MAC organisms are common in soil and water and are easily inhaled during daily activities. Most of the time they cause no harm, but they can cause infection in groups with certain risk factors. These groups include people living with lung diseases such as bronchiectasis and COPD, and people with a weakened immune system because of an autoimmune disorder or medical treatment such as drugs that compromise immunity. Postmenopausal women and people over 65 years old are also more likely to develop MAC lung disease than the general public.
There are three main types of MAC infections
MAC Lung disease is not contagious
More than 86,000 Americans have some type of infection
Treatment for MAC Lung Disease typically lasts 12 months
If you have any of the symptoms of MAC lung disease, your doctor will perform a physical exam and ask about your medical history. Your doctor may also order tests to help diagnose the infection, including a chest x-ray, sputum culture, and blood tests.
The treatment for MAC lung disease will vary depending on your individual situation. Treatment usually involves taking antibiotics for an extended period of time. This can help clear up the infection and improve your breathing. In some cases, you may also need to be hospitalized for treatment. In extreme cases, a lung transplant may be necessary.

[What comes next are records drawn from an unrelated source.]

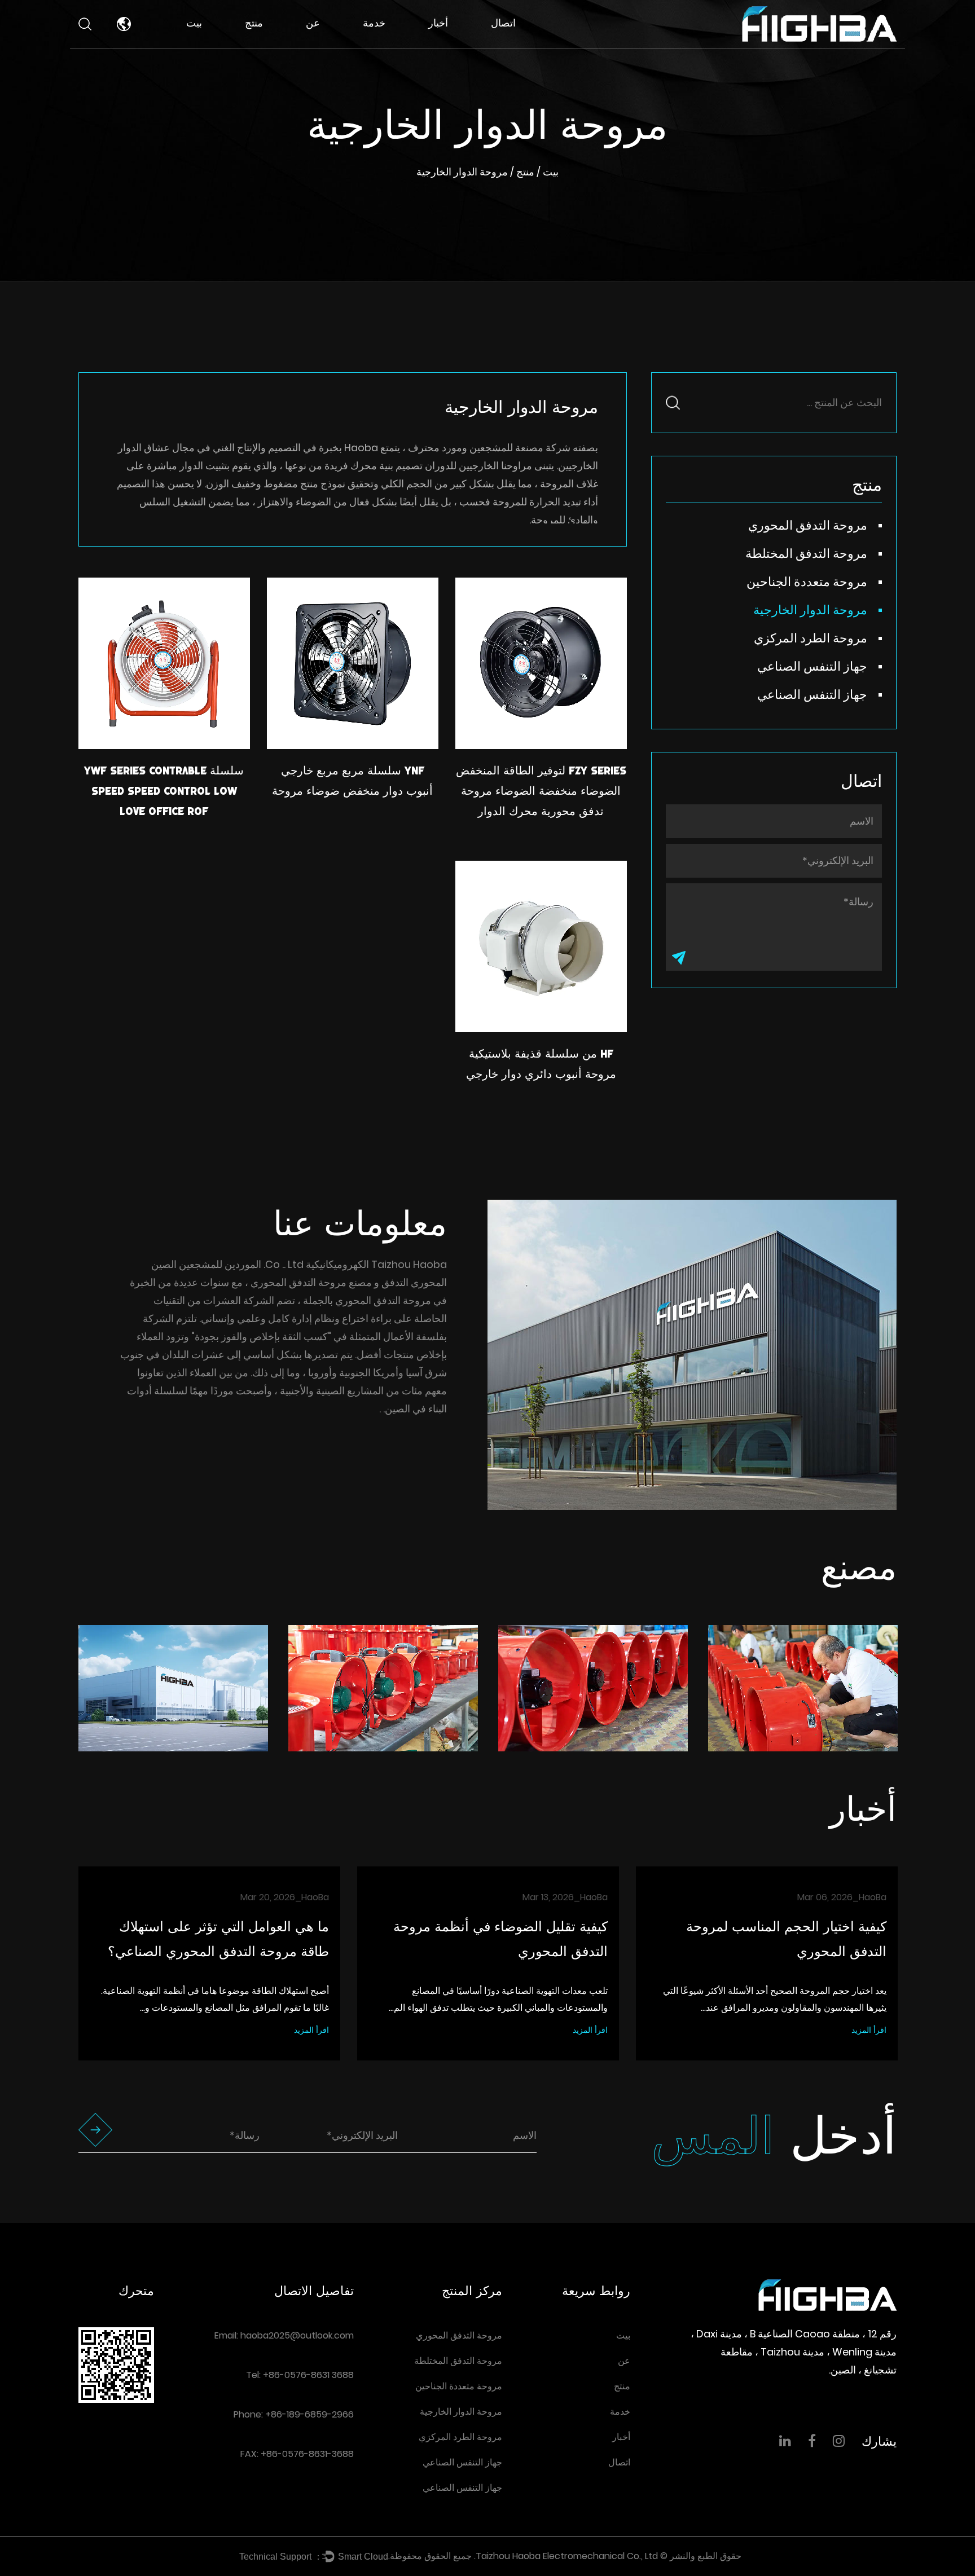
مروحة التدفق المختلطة (271, 42)
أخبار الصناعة (454, 43)
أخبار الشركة (454, 45)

The symptoms of MAC lung disease can vary from person to person. Some people may experience a mild, cold-like illness, while others may develop a more serious infection that can cause pneumonia-like symptoms, such as coughing and chest pain. You may also have trouble breathing, and experience weight loss and fatigue. In some cases, people with MAC lung disease can develop blood clots in their lungs, which can be life-threatening.
Pulmonary MAC infection is the most common type of MAC infection. This type affects your lungs and respiratory system. Pulmonary MAC often causes no symptoms until the disease is quite advanced. When symptoms do occur, they may include coughing, chest pain, shortness of breath, rapid breathing (tachypnea), and wheezing. You may also have a fever and feel generally ill. People with pulmonary MAC are at high risk for developing complications such as bronchiectasis (a condition that causes widened airways in the lungs) and pneumonia.
Disseminated MAC infection is the second most common type of MAC infection. This type spreads throughout your body through your bloodstream and most commonly affects people with advanced AIDS and other types of immunocompromised conditions. People with disseminated MAC may have no symptoms or only very mild symptoms. When symptoms do occur, they may include fever, night sweats, weight loss, fatigue, and swollen lymph nodes. Disseminated MAC can spread to any part of your body, including your brain, liver, and bones.
MAC-associated lymphadenitis is a rare type of MAC infection that mainly affects healthy children. It causes swollen lymph nodes, usually in the neck. Lymphadenitis is an inflammation of the lymph nodes. Symptoms may include fever, enlarged lymph nodes, and a general feeling of illness. MAC-associated lymphadenitis is usually treated with antibiotics.